Wednesday, April 6, 2011

Wisconsin Republicans Posthumously Elect Emperor Norton as Ruler of America

MADISON, Wis. -- Since taking office, Governor Scott Walker has made some unpopular decisions, seemingly without regard for established procedures or laws. Walker’s dubious parliamentary tactic to push through massive cuts in compensation for public employees and curtail collective bargaining agreements caused Democrats to abandon their posts. The issue has also led to activists gathering signatures to recall all members of Walker’s Republican controlled Senate. More critically, Wisconsin voters on Tuesday sent Governor Walker a clear message about their displeasure with his strong-arming an anti-union rights bill through the Legislature by electing Democrat JoAnne Kloppenburg to the vacant seat in the state’s Supreme Court. Voters hope that Kloppenburg will rule against Walker when his law is inevitably challenged before the high court.

Even fearing the collapse of his regime, Walker today refused to back down and instead announced a startlingly brazen plan to abolish the United States Congress and the Office of the President by installing a deceased puppet dictator as Emperor of America.

Other Walker Controversies
In addition to the uproar over his radical budgetary reforms, Governor Walker also found himself in hot water this week when it was discovered that he had hired the son of a lobbyist friend for an $81,000 a year job in his administration.

Brian Deschane, 27, has no formal college education, but he does have multiple DUIs. Walker chose Deschane over two qualified candidates as head of environmental and regulatory affairs in the state Department of Commerce. The other candidates possess doctoral degrees, engineering skills, and decades of experience in relevant positions. They do not, however, have drunk driving convictions on their records, which Walker felt made them less appealing to voters.

“Wisconsin is an ‘everyman’ state,” Walker allegedly told aides. “People here want someone they can relate to, not snobbish academic elite.”

The revelation of Deschane’s position and salary has increased the friction between Walker and the angry citizens of Wisconsin, which likely influenced the election of Kloppenburg.

In Bizarre Move, Walker Orders the Dissolution of Congress
On December 16, 1773, after officials in Boston refused to return three shiploads of taxed tea to Britain, a group of colonists boarded the ships and destroyed the tea by throwing it into Boston Harbor. Scott Walker, a Tea Party Republican, today honored the spirit of that iconic protest with an act of defiance that political analysts have called the most extreme of its kind in U.S. history.
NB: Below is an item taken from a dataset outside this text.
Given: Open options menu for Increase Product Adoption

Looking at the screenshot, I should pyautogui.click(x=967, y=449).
Governor Walker, before a delegation of Wisconsin lawmakers and reporters this afternoon, announced the posthumous installation of Joshua Abraham Norton -- the self-proclaimed Imperial Majesty Emperor Norton I -- as the sole ruler of the United States.
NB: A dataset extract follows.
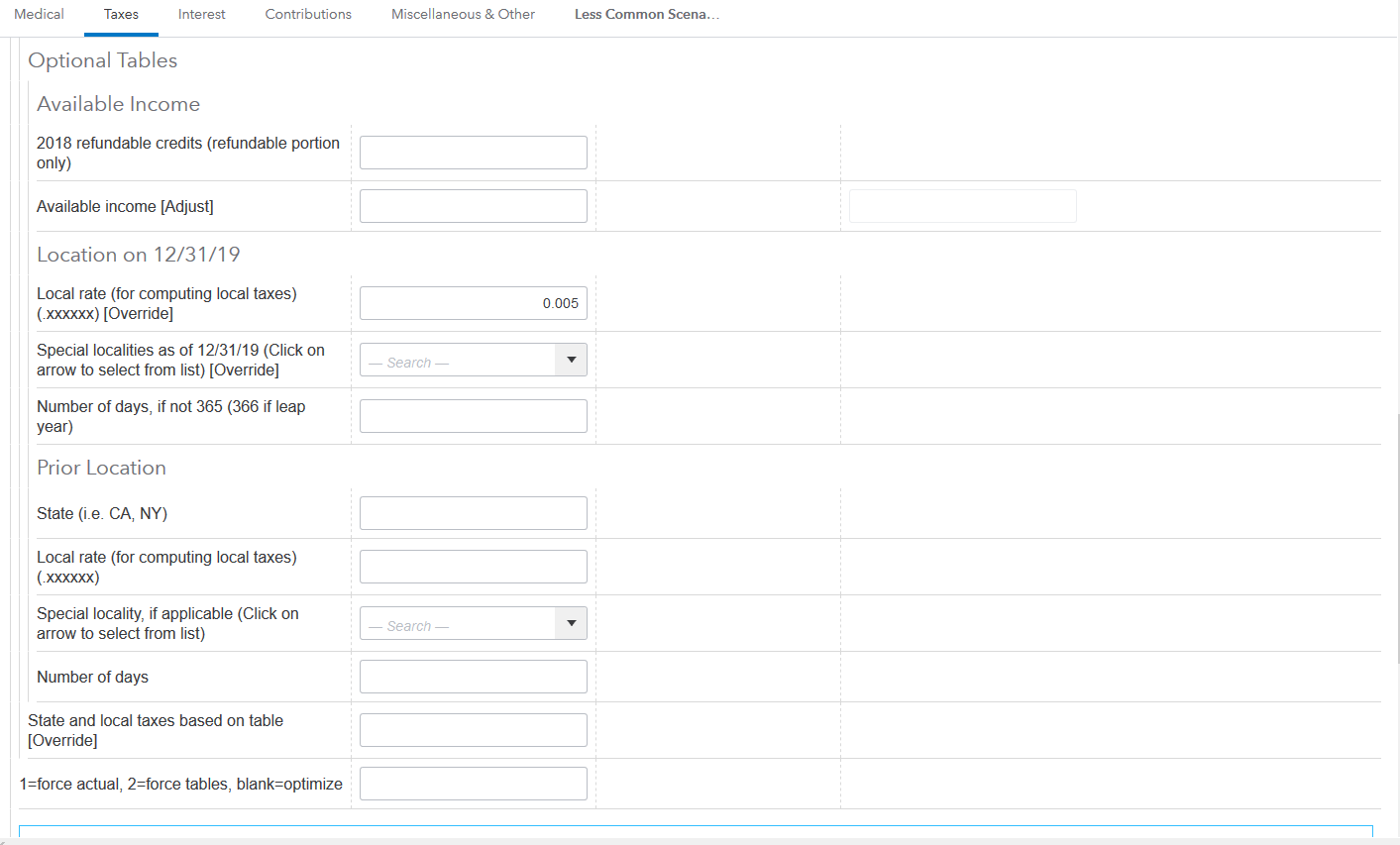Open Less Common Scenarios tab
1400x845 pixels.
point(646,15)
Norton was a British businessman who immigrated to the United States in 1849, landing in San Francisco, Calif. Shortly thereafter, he lost his fortune by investing in Peruvian rice -- not understanding at the time that “Peruvian rice” was Victorian-era slang for a narcotic derived from opium, coca leaves, and llama feces. Norton subsequently left San Francisco but returned a few years later, mentally unbalanced.

In 1859, having become a colorful and harmless fixture in the city, Norton proclaimed himself “Emperor of these United States.” Although the people of San Francisco viewed him as an eccentric odd-ball, they celebrated his regal presence, going so far as to honor his self-minted currency and his famous order to dissolve the United States Congress by force.

Norton died in 1880 on a street corner.

Despite Norton’s strange history and demise, Governor Scott Walker has exorcised his ghost and his calls to prevent Congress from assembling.

In this afternoon’s press conference, Walker appeared with a homeless man attired in a manner to evoke Emperor Norton’s unique appearance, and read from the 1859 imperial decree that summoned the army to depose the elected officials of the U.S. Congress:

WHEREAS, a body of men calling themselves the National Congress are now in session in Washington City, in violation of our Imperial edict of the 12th of October last, declaring the said Congress abolished;

WHEREAS, it is necessary for the repose of our Empire that the said decree should be strictly complied with;

NOW, THEREFORE, we do hereby Order and Direct Major-General Scott, the Command-in-Chief of our Armies, immediately upon receipt of this, our Decree, to proceed with a suitable force and clear the Halls of Congress.

Walker then announced that Wisconsin would ban the sale of homogenized milk “for obvious reasons.”

When pressed to clarify, Walker said, “It’s homo-genized. It creates homosexuals, get it? Says so right in the name. Why on earth would conservative, God-fearing Wisconsin dairy farmers continue this practice? We’re cutting collective bargaining out of the budget so we can funnel that tax revenue into meaningful programs like the Defense of Marriage Act. Homo-generating milk production ends today.”

Concluding his address, Walker was promptly rushed off the stage by concerned staffers and police escorts.